Perceptual error based on Bayesian cue combination drives implicit motor adaptation

Author:

Zhang Zhaoran1ORCID,Wang Huijun1,Zhang Tianyang1,Nie Zixuan1,Wei Kunlin1234ORCID

Affiliation:

1. School of Psychological and Cognitive Sciences, Peking University

2. Beijing Key Laboratory of Behavior and Mental Health

3. Peking-Tsinghua Center for Life Sciences, Peking University

4. National Key Laboratory of General Artificial Intelligence

Abstract

The sensorimotor system can recalibrate itself without our conscious awareness, a type of procedural learning whose computational mechanism remains undefined. Recent findings on implicit motor adaptation, such as over-learning from small perturbations and fast saturation for increasing perturbation size, challenge existing theories based on sensory errors. We argue that perceptual error, arising from the optimal combination of movement-related cues, is the primary driver of implicit adaptation. Central to our theory is the increasing sensory uncertainty of visual cues with increasing perturbations, which was validated through perceptual psychophysics (Experiment 1). Our theory predicts the learning dynamics of implicit adaptation across a spectrum of perturbation sizes on a trial-by-trial basis (Experiment 2). It explains proprioception changes and their relation to visual perturbation (Experiment 3).

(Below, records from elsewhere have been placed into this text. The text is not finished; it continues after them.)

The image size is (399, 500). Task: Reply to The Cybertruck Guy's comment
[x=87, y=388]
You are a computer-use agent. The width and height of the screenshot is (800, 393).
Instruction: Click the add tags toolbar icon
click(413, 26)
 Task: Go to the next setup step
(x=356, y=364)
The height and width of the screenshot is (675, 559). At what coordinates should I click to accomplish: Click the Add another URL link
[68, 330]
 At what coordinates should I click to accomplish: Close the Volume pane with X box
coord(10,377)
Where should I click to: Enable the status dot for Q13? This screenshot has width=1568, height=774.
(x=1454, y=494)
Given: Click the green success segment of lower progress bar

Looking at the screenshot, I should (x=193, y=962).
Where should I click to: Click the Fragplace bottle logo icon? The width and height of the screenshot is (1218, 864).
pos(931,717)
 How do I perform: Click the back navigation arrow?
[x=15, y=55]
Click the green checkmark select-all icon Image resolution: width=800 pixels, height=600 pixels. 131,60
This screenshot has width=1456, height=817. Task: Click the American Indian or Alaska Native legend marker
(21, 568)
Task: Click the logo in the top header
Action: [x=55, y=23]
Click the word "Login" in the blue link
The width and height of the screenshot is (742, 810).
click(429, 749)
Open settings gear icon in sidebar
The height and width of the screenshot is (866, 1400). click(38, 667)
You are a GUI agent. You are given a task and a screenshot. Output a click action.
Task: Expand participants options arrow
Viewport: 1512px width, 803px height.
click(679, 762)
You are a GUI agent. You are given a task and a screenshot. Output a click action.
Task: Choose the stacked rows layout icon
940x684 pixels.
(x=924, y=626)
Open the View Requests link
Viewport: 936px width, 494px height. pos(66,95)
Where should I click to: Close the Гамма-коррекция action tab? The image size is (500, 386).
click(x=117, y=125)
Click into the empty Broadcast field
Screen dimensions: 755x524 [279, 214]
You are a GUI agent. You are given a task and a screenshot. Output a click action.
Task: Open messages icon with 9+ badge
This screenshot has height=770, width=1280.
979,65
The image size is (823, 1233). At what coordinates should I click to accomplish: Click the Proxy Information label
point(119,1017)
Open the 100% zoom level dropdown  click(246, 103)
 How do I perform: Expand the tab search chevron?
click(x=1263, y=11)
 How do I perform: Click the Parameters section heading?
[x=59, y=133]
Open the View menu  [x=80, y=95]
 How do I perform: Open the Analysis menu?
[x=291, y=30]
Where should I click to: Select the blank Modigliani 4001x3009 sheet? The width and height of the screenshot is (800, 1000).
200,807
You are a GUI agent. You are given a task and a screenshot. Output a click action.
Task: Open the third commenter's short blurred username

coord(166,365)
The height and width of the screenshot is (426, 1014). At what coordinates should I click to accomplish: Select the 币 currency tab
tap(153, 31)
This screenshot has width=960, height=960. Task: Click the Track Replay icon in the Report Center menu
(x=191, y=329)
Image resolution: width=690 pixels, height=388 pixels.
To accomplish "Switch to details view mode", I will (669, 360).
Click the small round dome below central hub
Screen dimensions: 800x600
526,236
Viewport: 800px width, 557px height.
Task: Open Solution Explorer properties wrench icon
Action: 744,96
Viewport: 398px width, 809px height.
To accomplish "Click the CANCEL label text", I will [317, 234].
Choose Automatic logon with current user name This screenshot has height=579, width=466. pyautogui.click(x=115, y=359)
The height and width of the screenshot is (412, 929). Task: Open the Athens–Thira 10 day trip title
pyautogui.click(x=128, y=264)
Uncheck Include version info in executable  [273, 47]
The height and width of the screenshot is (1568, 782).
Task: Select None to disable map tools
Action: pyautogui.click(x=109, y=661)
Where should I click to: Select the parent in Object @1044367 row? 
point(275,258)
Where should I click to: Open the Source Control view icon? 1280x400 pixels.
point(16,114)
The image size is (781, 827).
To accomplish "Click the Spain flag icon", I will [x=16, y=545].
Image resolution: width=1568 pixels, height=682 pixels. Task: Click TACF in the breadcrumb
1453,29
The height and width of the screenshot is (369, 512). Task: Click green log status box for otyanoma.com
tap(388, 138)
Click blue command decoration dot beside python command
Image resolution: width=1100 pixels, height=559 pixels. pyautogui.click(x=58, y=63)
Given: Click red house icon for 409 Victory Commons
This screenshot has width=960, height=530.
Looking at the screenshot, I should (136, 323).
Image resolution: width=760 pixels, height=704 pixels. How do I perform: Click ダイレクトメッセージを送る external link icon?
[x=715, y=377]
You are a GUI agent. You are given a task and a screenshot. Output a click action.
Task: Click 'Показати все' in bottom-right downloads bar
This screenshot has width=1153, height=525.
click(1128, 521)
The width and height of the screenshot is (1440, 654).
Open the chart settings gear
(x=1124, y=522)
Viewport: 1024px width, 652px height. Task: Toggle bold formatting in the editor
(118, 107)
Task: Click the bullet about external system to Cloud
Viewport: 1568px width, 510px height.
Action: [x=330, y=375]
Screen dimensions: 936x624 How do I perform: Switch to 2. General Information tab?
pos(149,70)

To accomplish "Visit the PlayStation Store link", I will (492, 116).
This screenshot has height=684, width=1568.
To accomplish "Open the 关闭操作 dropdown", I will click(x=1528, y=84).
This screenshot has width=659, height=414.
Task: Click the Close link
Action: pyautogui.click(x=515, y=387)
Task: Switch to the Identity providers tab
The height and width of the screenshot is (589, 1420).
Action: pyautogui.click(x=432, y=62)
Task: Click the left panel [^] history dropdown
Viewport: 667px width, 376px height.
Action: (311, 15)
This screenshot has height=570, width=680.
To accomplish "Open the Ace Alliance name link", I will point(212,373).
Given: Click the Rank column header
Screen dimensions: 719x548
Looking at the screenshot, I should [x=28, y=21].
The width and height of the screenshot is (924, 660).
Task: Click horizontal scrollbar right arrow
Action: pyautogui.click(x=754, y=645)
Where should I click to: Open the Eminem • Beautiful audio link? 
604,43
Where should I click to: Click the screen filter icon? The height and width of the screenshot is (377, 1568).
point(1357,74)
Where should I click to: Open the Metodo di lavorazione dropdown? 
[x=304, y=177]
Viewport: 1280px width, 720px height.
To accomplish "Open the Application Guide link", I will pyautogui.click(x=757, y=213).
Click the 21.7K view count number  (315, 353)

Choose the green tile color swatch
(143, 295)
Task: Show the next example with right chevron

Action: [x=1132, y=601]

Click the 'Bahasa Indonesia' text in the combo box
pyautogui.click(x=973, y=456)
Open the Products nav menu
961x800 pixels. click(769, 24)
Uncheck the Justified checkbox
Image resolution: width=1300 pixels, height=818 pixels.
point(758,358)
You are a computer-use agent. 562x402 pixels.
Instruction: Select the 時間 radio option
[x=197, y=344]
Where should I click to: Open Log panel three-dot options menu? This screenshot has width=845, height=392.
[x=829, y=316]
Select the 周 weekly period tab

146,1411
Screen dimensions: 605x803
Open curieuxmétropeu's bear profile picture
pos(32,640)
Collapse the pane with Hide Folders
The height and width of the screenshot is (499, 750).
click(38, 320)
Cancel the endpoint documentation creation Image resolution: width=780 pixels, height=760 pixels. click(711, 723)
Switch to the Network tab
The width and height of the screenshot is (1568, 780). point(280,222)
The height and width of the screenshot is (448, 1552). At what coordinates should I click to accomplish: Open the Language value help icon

By modulating visual uncertainty in perturbation, we induced unique adaptation responses in line with our model predictions (Experiment 4). Overall, our perceptual error framework outperforms existing models based on sensory errors, suggesting that perceptual error in locating one’s effector, supported by Bayesian cue integration, underpins the sensorimotor system’s implicit adaptation.